What needs to be done:
Put every line of the listing below into a JSON list of strings, one string per line, leaving out blank lines.

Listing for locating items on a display
— Begin —
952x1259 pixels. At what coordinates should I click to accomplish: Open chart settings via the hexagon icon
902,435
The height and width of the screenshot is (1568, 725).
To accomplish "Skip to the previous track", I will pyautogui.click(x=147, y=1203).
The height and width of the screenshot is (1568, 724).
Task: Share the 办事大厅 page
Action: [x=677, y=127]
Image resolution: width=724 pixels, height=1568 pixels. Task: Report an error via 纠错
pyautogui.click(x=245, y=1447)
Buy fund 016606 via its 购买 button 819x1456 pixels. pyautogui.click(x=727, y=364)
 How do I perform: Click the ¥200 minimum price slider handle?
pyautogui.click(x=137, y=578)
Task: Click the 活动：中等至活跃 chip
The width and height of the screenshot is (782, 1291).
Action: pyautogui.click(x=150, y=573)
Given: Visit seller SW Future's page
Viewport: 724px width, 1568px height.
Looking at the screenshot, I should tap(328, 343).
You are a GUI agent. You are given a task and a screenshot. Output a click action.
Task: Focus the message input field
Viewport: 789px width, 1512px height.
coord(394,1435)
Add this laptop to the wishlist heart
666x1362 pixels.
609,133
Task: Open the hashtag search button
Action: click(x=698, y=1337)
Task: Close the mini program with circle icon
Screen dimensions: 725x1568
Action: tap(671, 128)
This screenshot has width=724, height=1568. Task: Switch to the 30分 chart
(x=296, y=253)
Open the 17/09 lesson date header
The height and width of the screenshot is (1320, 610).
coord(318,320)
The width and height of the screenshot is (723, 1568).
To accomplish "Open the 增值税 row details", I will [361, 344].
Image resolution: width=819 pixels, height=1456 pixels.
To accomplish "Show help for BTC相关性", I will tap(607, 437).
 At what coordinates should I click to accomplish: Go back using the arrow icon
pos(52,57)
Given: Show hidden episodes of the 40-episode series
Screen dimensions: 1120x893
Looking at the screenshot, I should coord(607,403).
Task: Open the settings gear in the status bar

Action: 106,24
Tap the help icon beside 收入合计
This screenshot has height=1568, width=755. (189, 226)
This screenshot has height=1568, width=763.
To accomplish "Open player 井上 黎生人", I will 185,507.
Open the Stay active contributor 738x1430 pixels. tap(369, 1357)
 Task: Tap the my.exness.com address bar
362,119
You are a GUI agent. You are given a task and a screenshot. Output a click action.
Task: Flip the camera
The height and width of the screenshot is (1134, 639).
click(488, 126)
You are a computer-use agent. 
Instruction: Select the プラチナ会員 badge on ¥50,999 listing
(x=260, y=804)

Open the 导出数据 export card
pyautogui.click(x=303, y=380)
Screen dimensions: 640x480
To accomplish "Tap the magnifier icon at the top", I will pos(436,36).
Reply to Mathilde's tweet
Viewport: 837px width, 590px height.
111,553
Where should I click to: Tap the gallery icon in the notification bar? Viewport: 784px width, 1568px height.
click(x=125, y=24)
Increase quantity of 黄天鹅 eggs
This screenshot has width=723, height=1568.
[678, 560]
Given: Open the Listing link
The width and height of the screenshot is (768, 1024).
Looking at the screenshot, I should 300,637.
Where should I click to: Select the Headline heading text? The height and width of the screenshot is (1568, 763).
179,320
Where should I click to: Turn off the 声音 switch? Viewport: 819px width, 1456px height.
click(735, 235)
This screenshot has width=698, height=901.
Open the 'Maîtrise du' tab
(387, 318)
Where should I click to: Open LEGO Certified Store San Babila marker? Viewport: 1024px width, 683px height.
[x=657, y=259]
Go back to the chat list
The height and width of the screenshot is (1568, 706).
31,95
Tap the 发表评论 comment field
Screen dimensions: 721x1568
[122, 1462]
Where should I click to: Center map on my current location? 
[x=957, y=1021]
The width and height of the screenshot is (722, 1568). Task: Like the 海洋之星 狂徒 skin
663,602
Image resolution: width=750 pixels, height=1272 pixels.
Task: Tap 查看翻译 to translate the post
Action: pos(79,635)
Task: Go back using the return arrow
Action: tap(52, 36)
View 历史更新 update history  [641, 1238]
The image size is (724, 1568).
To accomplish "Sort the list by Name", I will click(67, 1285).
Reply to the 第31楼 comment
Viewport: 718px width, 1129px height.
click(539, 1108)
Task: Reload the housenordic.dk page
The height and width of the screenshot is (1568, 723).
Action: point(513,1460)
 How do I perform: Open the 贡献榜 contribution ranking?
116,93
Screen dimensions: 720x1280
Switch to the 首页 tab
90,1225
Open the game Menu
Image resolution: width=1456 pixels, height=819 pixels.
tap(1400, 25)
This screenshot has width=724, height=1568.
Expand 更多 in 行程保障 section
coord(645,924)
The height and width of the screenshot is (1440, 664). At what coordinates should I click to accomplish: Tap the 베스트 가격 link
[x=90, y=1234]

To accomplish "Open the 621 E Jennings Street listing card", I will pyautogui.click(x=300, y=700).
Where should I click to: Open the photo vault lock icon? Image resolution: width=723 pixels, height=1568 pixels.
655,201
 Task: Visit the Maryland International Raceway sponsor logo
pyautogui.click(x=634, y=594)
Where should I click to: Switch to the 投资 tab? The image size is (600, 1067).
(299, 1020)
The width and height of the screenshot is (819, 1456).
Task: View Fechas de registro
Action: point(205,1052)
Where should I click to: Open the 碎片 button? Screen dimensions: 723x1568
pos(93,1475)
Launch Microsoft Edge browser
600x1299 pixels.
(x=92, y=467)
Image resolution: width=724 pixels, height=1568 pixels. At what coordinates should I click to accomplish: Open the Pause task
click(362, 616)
— End —
Output below:
[
  "952x1259 pixels. At what coordinates should I click to accomplish: Open chart settings via the hexagon icon",
  "902,435",
  "The height and width of the screenshot is (1568, 725).",
  "To accomplish \"Skip to the previous track\", I will pyautogui.click(x=147, y=1203).",
  "The height and width of the screenshot is (1568, 724).",
  "Task: Share the 办事大厅 page",
  "Action: [x=677, y=127]",
  "Image resolution: width=724 pixels, height=1568 pixels. Task: Report an error via 纠错",
  "pyautogui.click(x=245, y=1447)",
  "Buy fund 016606 via its 购买 button 819x1456 pixels. pyautogui.click(x=727, y=364)",
  " How do I perform: Click the ¥200 minimum price slider handle?",
  "pyautogui.click(x=137, y=578)",
  "Task: Click the 活动：中等至活跃 chip",
  "The width and height of the screenshot is (782, 1291).",
  "Action: pyautogui.click(x=150, y=573)",
  "Given: Visit seller SW Future's page",
  "Viewport: 724px width, 1568px height.",
  "Looking at the screenshot, I should tap(328, 343).",
  "You are a GUI agent. You are given a task and a screenshot. Output a click action.",
  "Task: Focus the message input field",
  "Viewport: 789px width, 1512px height.",
  "coord(394,1435)",
  "Add this laptop to the wishlist heart",
  "666x1362 pixels.",
  "609,133",
  "Task: Open the hashtag search button",
  "Action: click(x=698, y=1337)",
  "Task: Close the mini program with circle icon",
  "Screen dimensions: 725x1568",
  "Action: tap(671, 128)",
  "This screenshot has width=724, height=1568. Task: Switch to the 30分 chart",
  "(x=296, y=253)",
  "Open the 17/09 lesson date header",
  "The height and width of the screenshot is (1320, 610).",
  "coord(318,320)",
  "The width and height of the screenshot is (723, 1568).",
  "To accomplish \"Open the 增值税 row details\", I will [361, 344].",
  "Image resolution: width=819 pixels, height=1456 pixels.",
  "To accomplish \"Show help for BTC相关性\", I will tap(607, 437).",
  " At what coordinates should I click to accomplish: Go back using the arrow icon",
  "pos(52,57)",
  "Given: Show hidden episodes of the 40-episode series",
  "Screen dimensions: 1120x893",
  "Looking at the screenshot, I should coord(607,403).",
  "Task: Open the settings gear in the status bar",
  "Action: 106,24",
  "Tap the help icon beside 收入合计",
  "This screenshot has height=1568, width=755. (189, 226)",
  "This screenshot has height=1568, width=763.",
  "To accomplish \"Open player 井上 黎生人\", I will 185,507.",
  "Open the Stay active contributor 738x1430 pixels. tap(369, 1357)",
  " Task: Tap the my.exness.com address bar",
  "362,119",
  "You are a GUI agent. You are given a task and a screenshot. Output a click action.",
  "Task: Flip the camera",
  "The height and width of the screenshot is (1134, 639).",
  "click(488, 126)",
  "You are a computer-use agent. ",
  "Instruction: Select the プラチナ会員 badge on ¥50,999 listing",
  "(x=260, y=804)",
  "Open the 导出数据 export card",
  "pyautogui.click(x=303, y=380)",
  "Screen dimensions: 640x480",
  "To accomplish \"Tap the magnifier icon at the top\", I will pos(436,36).",
  "Reply to Mathilde's tweet",
  "Viewport: 837px width, 590px height.",
  "111,553",
  "Where should I click to: Tap the gallery icon in the notification bar? Viewport: 784px width, 1568px height.",
  "click(x=125, y=24)",
  "Increase quantity of 黄天鹅 eggs",
  "This screenshot has width=723, height=1568.",
  "[678, 560]",
  "Given: Open the Listing link",
  "The width and height of the screenshot is (768, 1024).",
  "Looking at the screenshot, I should 300,637.",
  "Where should I click to: Select the Headline heading text? The height and width of the screenshot is (1568, 763).",
  "179,320",
  "Where should I click to: Turn off the 声音 switch? Viewport: 819px width, 1456px height.",
  "click(735, 235)",
  "This screenshot has width=698, height=901.",
  "Open the 'Maîtrise du' tab",
  "(387, 318)",
  "Where should I click to: Open LEGO Certified Store San Babila marker? Viewport: 1024px width, 683px height.",
  "[x=657, y=259]",
  "Go back to the chat list",
  "The height and width of the screenshot is (1568, 706).",
  "31,95",
  "Tap the 发表评论 comment field",
  "Screen dimensions: 721x1568",
  "[122, 1462]",
  "Where should I click to: Center map on my current location? ",
  "[x=957, y=1021]",
  "The width and height of the screenshot is (722, 1568). Task: Like the 海洋之星 狂徒 skin",
  "663,602",
  "Image resolution: width=750 pixels, height=1272 pixels.",
  "Task: Tap 查看翻译 to translate the post",
  "Action: pos(79,635)",
  "Task: Go back using the return arrow",
  "Action: tap(52, 36)",
  "View 历史更新 update history  [641, 1238]",
  "The image size is (724, 1568).",
  "To accomplish \"Sort the list by Name\", I will click(67, 1285).",
  "Reply to the 第31楼 comment",
  "Viewport: 718px width, 1129px height.",
  "click(539, 1108)",
  "Task: Reload the housenordic.dk page",
  "The height and width of the screenshot is (1568, 723).",
  "Action: point(513,1460)",
  " How do I perform: Open the 贡献榜 contribution ranking?",
  "116,93",
  "Screen dimensions: 720x1280",
  "Switch to the 首页 tab",
  "90,1225",
  "Open the game Menu",
  "Image resolution: width=1456 pixels, height=819 pixels.",
  "tap(1400, 25)",
  "This screenshot has width=724, height=1568.",
  "Expand 更多 in 行程保障 section",
  "coord(645,924)",
  "The height and width of the screenshot is (1440, 664). At what coordinates should I click to accomplish: Tap the 베스트 가격 link",
  "[x=90, y=1234]",
  "To accomplish \"Open the 621 E Jennings Street listing card\", I will pyautogui.click(x=300, y=700).",
  "Where should I click to: Open the photo vault lock icon? Image resolution: width=723 pixels, height=1568 pixels.",
  "655,201",
  " Task: Visit the Maryland International Raceway sponsor logo",
  "pyautogui.click(x=634, y=594)",
  "Where should I click to: Switch to the 投资 tab? The image size is (600, 1067).",
  "(299, 1020)",
  "The width and height of the screenshot is (819, 1456).",
  "Task: View Fechas de registro",
  "Action: point(205,1052)",
  "Where should I click to: Open the 碎片 button? Screen dimensions: 723x1568",
  "pos(93,1475)",
  "Launch Microsoft Edge browser",
  "600x1299 pixels.",
  "(x=92, y=467)",
  "Image resolution: width=724 pixels, height=1568 pixels. At what coordinates should I click to accomplish: Open the Pause task",
  "click(362, 616)"
]